Sur les 30 000 tests de paternité effectués, chaque année, en Allemagne, 15 000 sont ordonnés par les tribunaux, 1 500 ont lieu en secret, les autres avec l'accord de la mère. Si le fait d'être marié avec la mère à la naissance de l'enfant ou la reconnaissance de l'enfant après la naissance fait d'un homme un père aux yeux de la loi, un simple doute ne permet pas à un homme de vérifier sa paternité en cas de refus de la mère. Si son doute s'appuie sur des preuves concrètes, il peut éventuellement engager une procédure d'annulation en paternité pour obtenir une analyse ADN en toute légalité. Mais ce dispositif va souvent trop loin pour les hommes concernés, entraînant, en cas de résultat négatif au test ADN, la suppression de leur responsabilité juridique à l'égard de l'enfant.

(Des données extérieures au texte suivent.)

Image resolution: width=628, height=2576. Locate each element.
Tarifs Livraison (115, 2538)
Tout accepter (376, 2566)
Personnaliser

Pour combler ce trou juridique, le ministère fédéral de la justice travaille à l'élaboration d'un projet de loi depuis plusieurs mois. Le nouveau texte devrait faciliter la recherche de paternité en créant une procédure indépendante du recours en annulation de la paternité. Dans le même temps, le législateur devrait veiller à ce qu'une preuve biologique n'entraîne pas automatiquement la suppression de la paternité juridique.

En parallèle, la ministre fédérale de la justice, Brigitte Zypries (SPD), évoque des poursuites en justice pour les pères qui recourent aux tests clandestins. Sur ce point, l'Union chrétienne-démocrate (CDU) proteste, en soulignant que les hommes trompés sur l'origine de leur enfant vont se trouver ainsi sanctionnés par deux fois.